Christopher Thomas has always had a passion for nature and solving environmental problems through science, going back to his hometown in Bridgeport, NY. During his undergraduate program at SUNY ESF, he studied bioprocess engineering then went to China to conduct research in Beijing where he explored and studied the fundamental science of wood and plants for biofuel.
In discussing his passion bioplastics with his roommate, Dr. Ryan Scheel, they were inspired to combine their knowledge and skill sets in a new method to create advanced biodegradable plastics from waste materials. Building on his studies overseas as well as his diverse experience and interests, Christopher decided to pursue a new profound idea through PhD research. He worked countless hours with his PhD advisors Dr. ‘s Bandaru Ramarao and Deepak Kumar to secure and patent a novel approach to biodegradable plastic technology.

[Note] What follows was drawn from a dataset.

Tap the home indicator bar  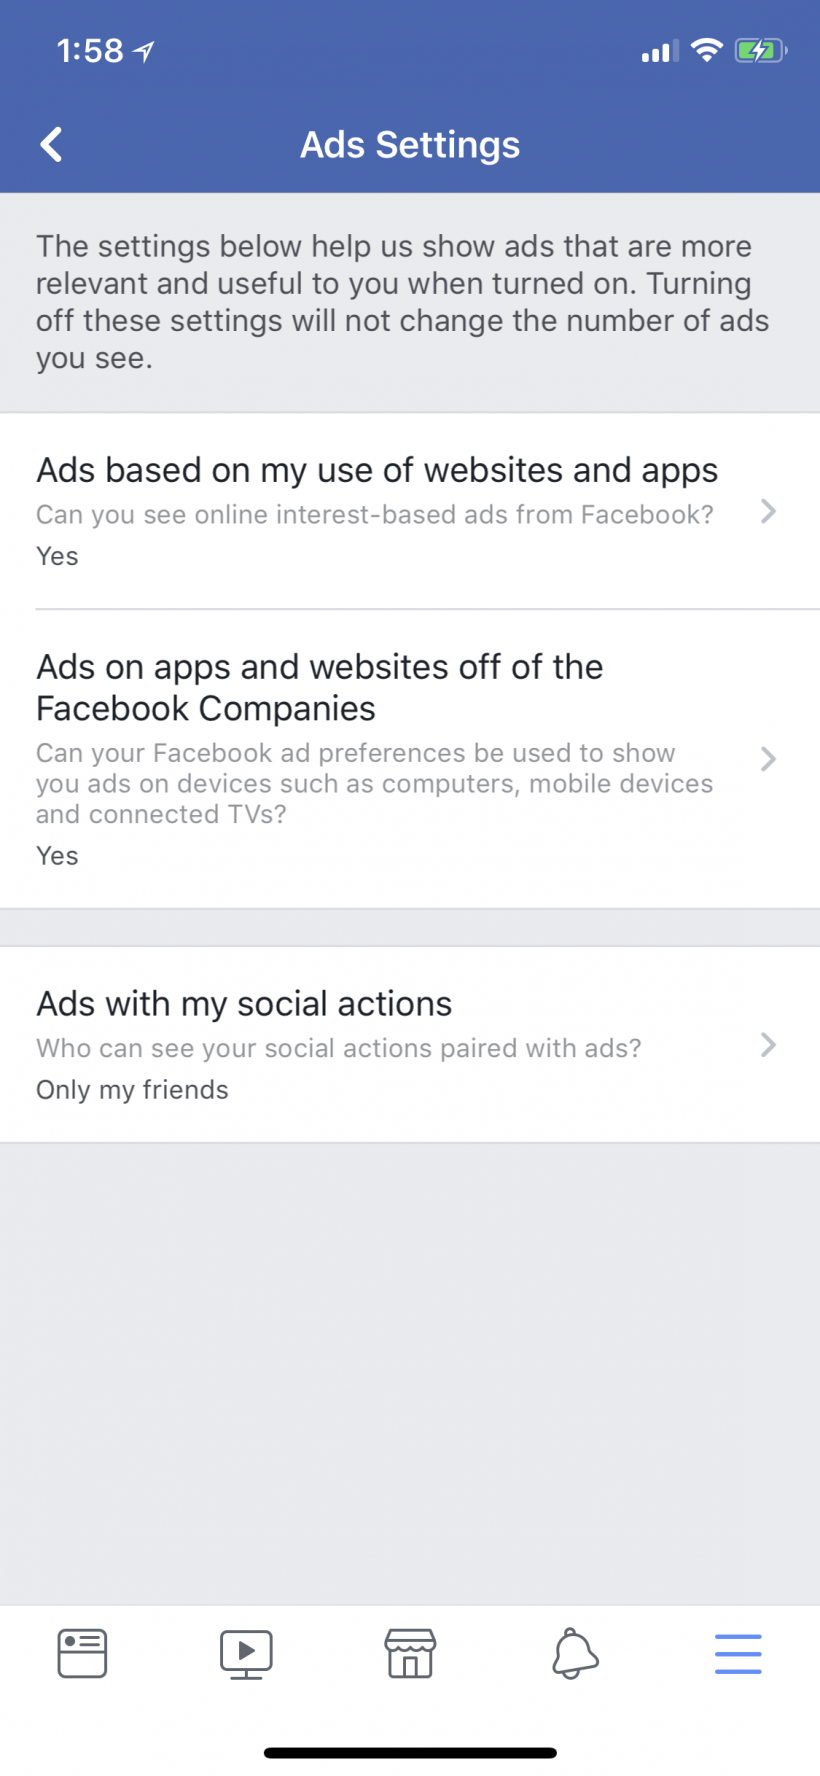[x=410, y=1753]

His company, Envision Biopolymers LLC, combines the advantage of advanced physical properties with upcycling of abundant agro-waste material, which makes a more compelling business case based on bioplastic technologies.
With such great success, he reached out to the CSMM, Center for Sustainable Materials Management, funded by the NYS DEC. He was offered a position to work with the CSMM Executive Director Kathryn Walker to further develop and commercialize this technology through a two-year project.

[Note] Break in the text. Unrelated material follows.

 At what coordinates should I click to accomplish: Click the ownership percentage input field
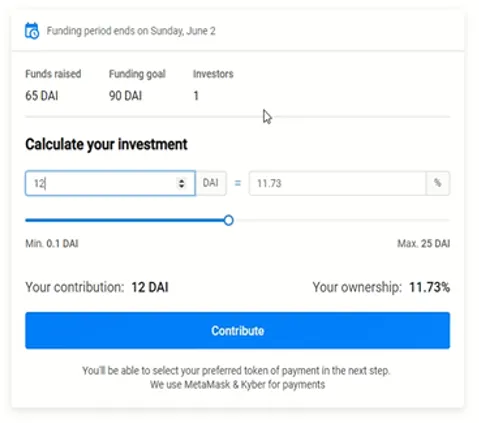(337, 183)
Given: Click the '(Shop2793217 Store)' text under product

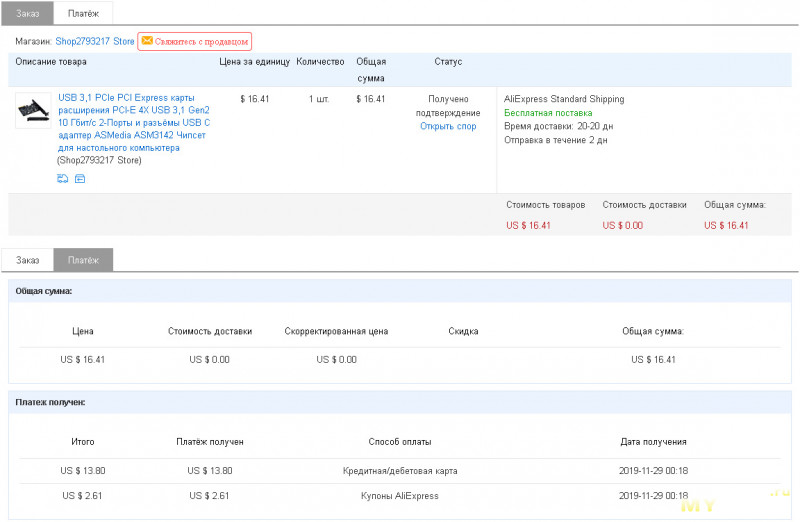Looking at the screenshot, I should 99,160.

Christopher’s invention is of great interest to industries that manufacture packaging. In recent studies, PFAS, Per-polyfluoroalkyl Substances, found in many packaging and consumer goods products, were deemed toxic and harmful. Thus, many states have begun banning the use of PFAS. Consequently, businesses in the food-packaging sector need a new plastic to replace PFAS and Christopher has the ideal product for them.
He notes that “People haven’t cared as much about the environment up until recently. Gen Z and Millennials want companies that are eco-friendly and are pressuring the government to enforce safe material. Sustainability is imperative for business.”
The bioplastic generated by Christopher and his team make it a great candidate to meet these new market demands for sustainable and safe products. His product is derived from natural waste and formulates it into a marine biodegradable, home-compostable, and highly functional product.
Christopher has developed a wonderful support system and team that have made these developments possible. In particular, the diligent and enthusiastic research of ESF alum Michael Glinski and ESF PhD student Daniel Fougnier have been critical to many of the recent technology milestones.
Traction for his product has flourished through his team’s acceptance into the NSF I-Corps Teams program, and relationship with the Center for Sustainable Materials Management. Most recently, Christopher has been corresponding with their first potential beachhead customer who has expressed a great interest and need for their product.
Next steps include scaling the process from the laboratory to industry in collaboration with corporate partners. Additionally, seeking for a venture capitalist to fund scale-up developments has been an ambition that would hopefully permit him to share the success of this business with the ESF and Syracuse Community.
Christopher has a year and a half to continue working for the CSMM and if successful, he plans to continue working toward his dream, saving the environment, and collaborating to form a network of like-minded folks to make it a reality. He states, “This is my passion, and I am so fortunate to be where I am.”